Saya pulang ke rumah dan memberitahu ayah dan ibu saya apa yang telah terjadi. Mereka mengatakan uskup diilhami, dan saya hendaknya dengan senang hati menerima undangan Tuhan untuk melayani. Ibu saya dapat melihat betapa kecewanya saya pada kemungkinan tidak menjadi seorang perwira pada saat itu juga. Dia mengutip:

“Percayalah kepada Tuhan dengan segenap hatimu, dan janganlah bersandar kepada pengertianmu sendiri.

Akuilah Dia dalam segala lakumu, maka Ia akan meluruskan jalanmu.”1

Malam itu saya kembali ke kantor uskup dan menerima undangannya. Dia menyuruh saya untuk pergi ke Kantor Penerimaan Militer, dan menjelaskan kepada mereka keputusan saya.
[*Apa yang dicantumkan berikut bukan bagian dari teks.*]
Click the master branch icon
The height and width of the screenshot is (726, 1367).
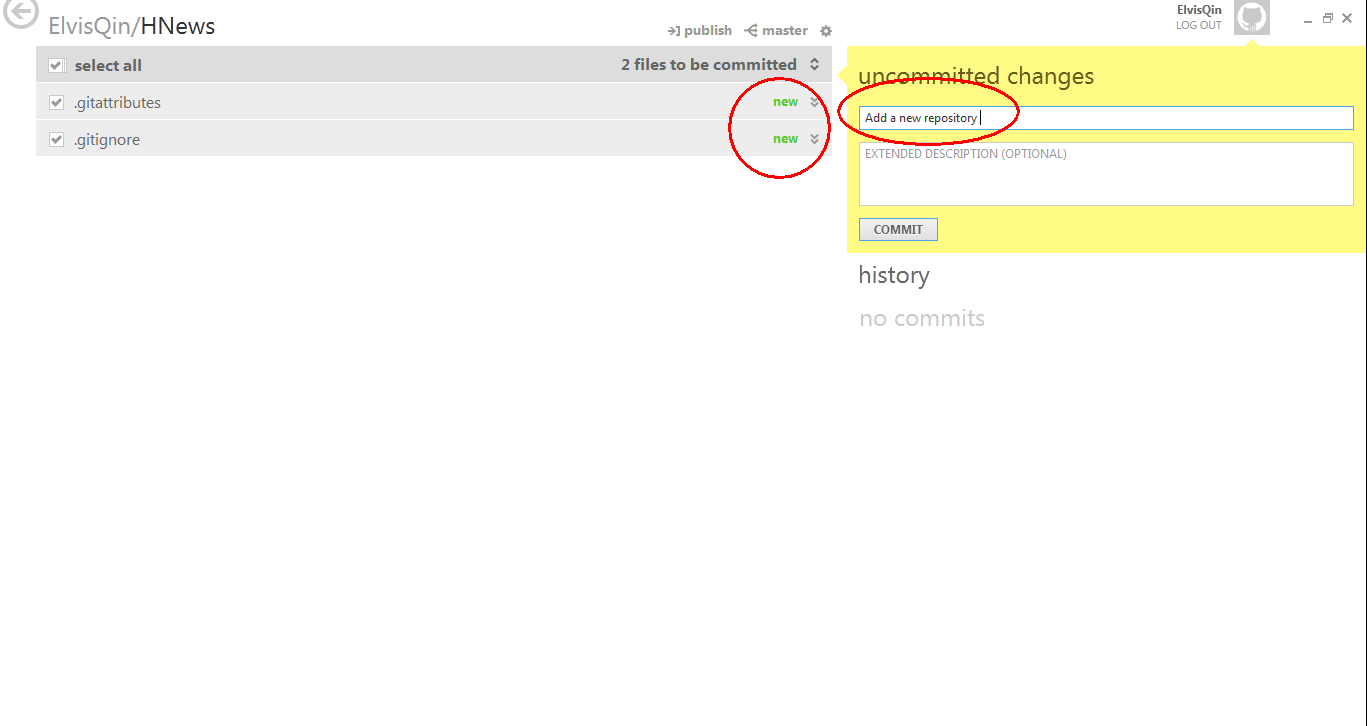751,31
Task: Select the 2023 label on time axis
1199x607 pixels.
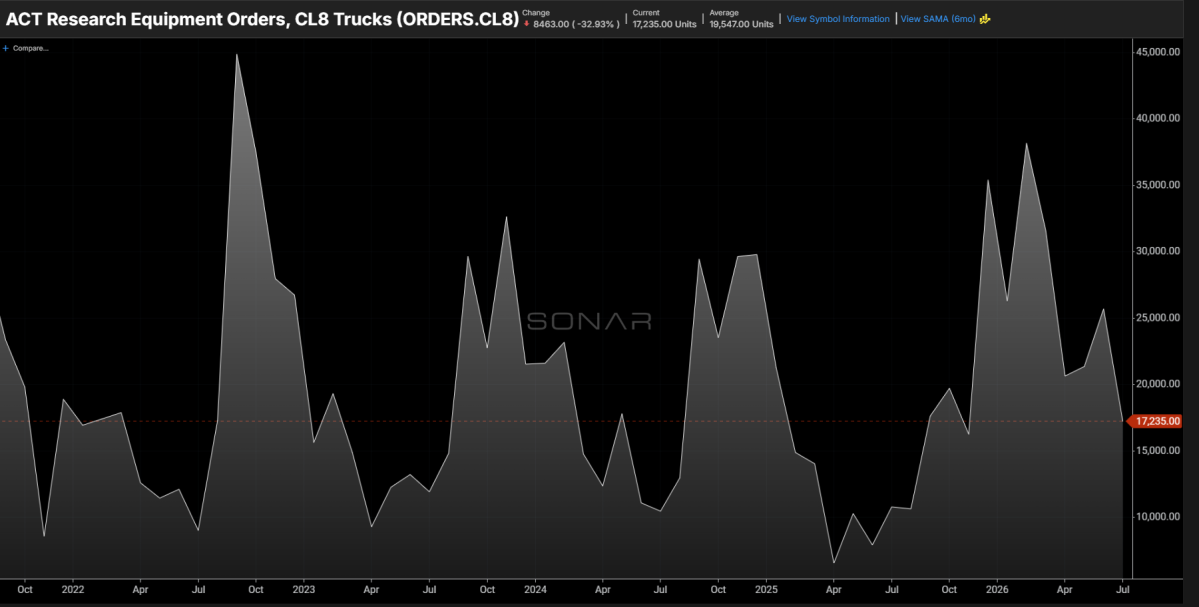Action: (304, 590)
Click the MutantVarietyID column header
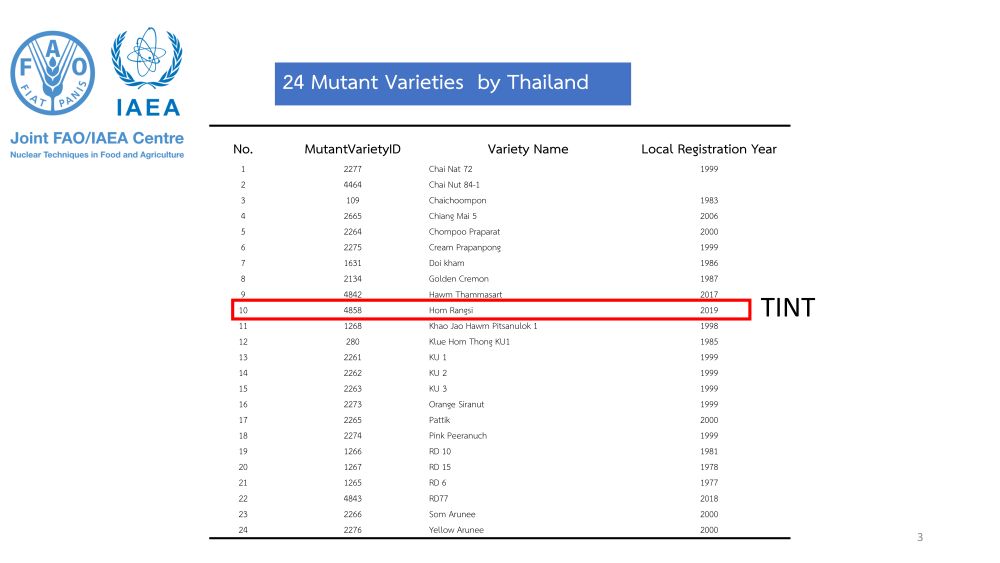Screen dimensions: 1000x563 click(x=353, y=149)
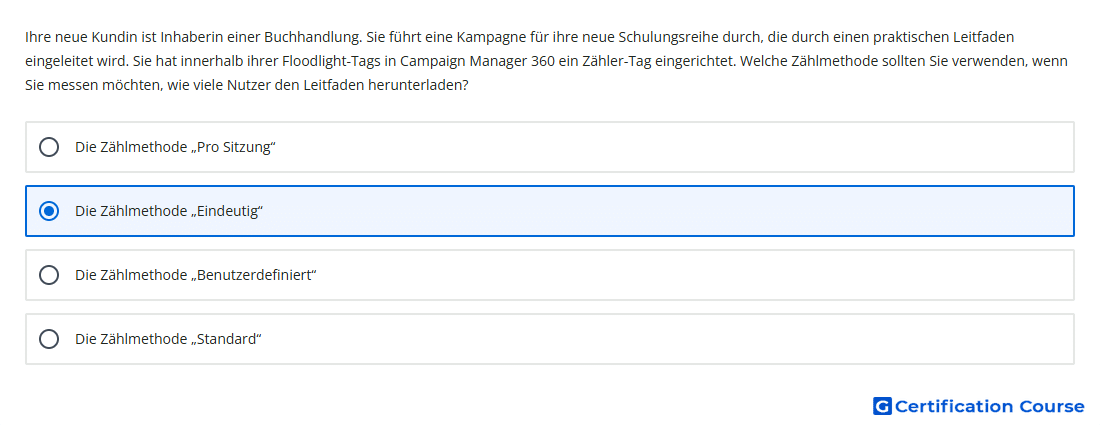The height and width of the screenshot is (425, 1100).
Task: Click the word „Buchhandlung“ in first line
Action: (321, 36)
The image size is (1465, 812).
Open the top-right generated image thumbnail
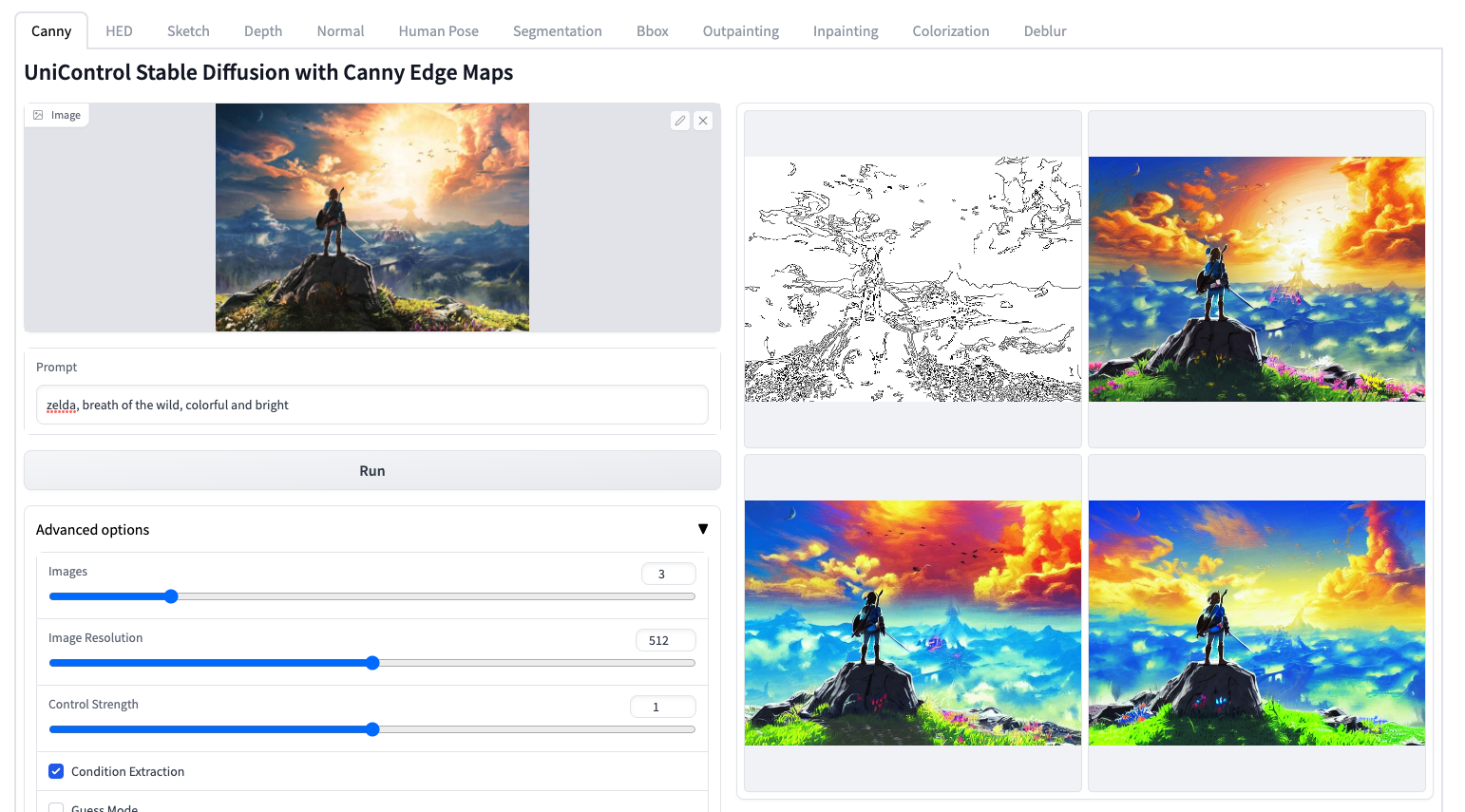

Sewaktu saya melakukannya, saya sangat terkejut ketika wanita yang menjadi kepala Kantor Penerimaan Militer, mengatakan kepada saya, “Kalau Anda menerima panggilan misi, Anda akan menerima surat panggilan kemiliteran Anda sebelum Anda dapat masuk kembali ke Korps Pelatihan Pasukan Cadangan. Anda akan melayani sebagai orang terdaftar, bukan sebagai perwira.”

Meskipun ada perubahan yang tidak diharapkan ini, misi saya luar biasa. Itu mengubah jalan hidup saya, sebagaimana itu terjadi bagi mereka yang melayani. Namun, tepat seperti perkataan mereka, pemerintah mengirimkan surat panggilan untuk masuk dinas militer Amerika Serikat sekitar satu bulan sebelum pembebastugasan misi saya.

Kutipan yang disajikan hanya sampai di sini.